Businesses should use explainer videos whenever a product, service or process is too complex to grasp from text alone, typically at four moments: launching something new, converting website visitors, onboarding customers, and reducing repetitive support questions. If your sales team explains the same thing in every first call, that is the signal.
Watch for these patterns: prospects consistently misunderstand what you do until a human explains it; your sales cycle includes a repeated live demo of the same basics; trade fair staff give the same two-minute pitch hundreds of times; new customers email questions your documentation already answers, because nobody reads it. In each case an explainer converts a recurring labour cost into a one-time production cost. B2B companies with technical products, software, engineering, financial services, see this effect most strongly.

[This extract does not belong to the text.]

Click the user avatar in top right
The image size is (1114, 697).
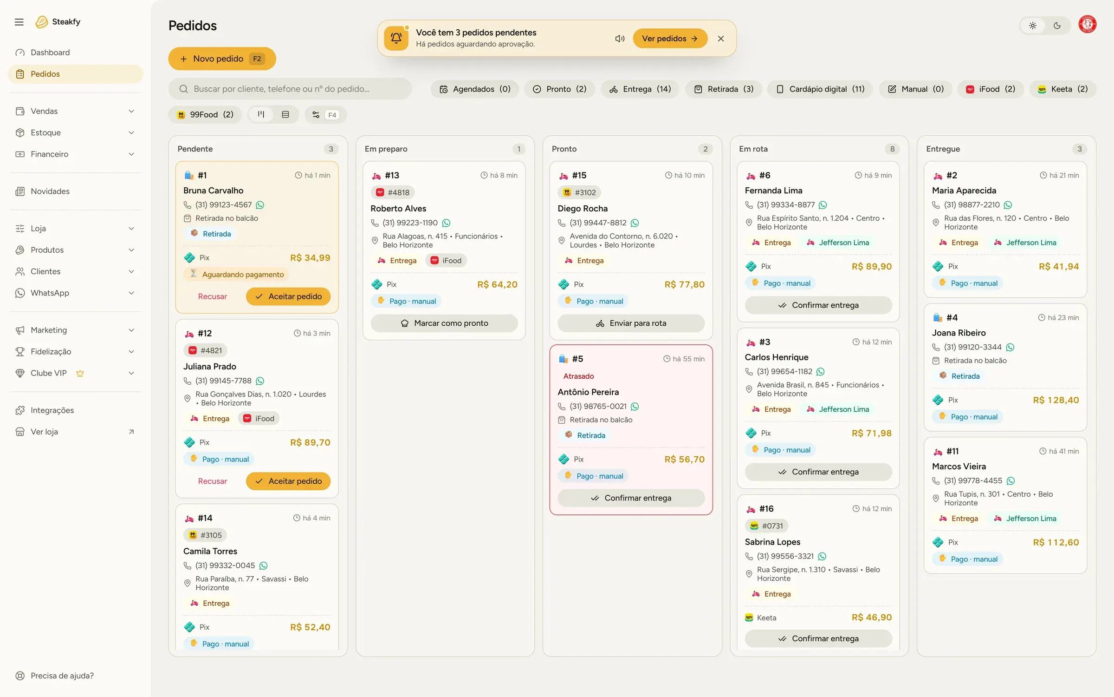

Skip it if your offer is instantly understood, nobody needs a video explaining a bakery, or if the real problem is an unclear value proposition, video will only make confusion more polished. Do not use one explainer to cover six products; specificity is what makes the format work. And if the product interface changes monthly, choose motion graphics that are cheap to update over filmed screen content that ages in weeks. A typical professional explainer runs CHF 4,000 to 15,000 with a first cut in about two weeks.

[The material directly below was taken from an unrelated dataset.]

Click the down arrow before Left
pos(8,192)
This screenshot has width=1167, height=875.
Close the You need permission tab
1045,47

The structure is consistent across industries: name the problem in the viewer's language within the first ten seconds, introduce the solution in one plain sentence, show how it works in three steps at most, add one piece of proof, a client name, a number, a demonstration, and end with a single call to action. Keep it between 60 and 90 seconds, write for listening rather than reading, and make it work with the sound off through subtitles and visual logic.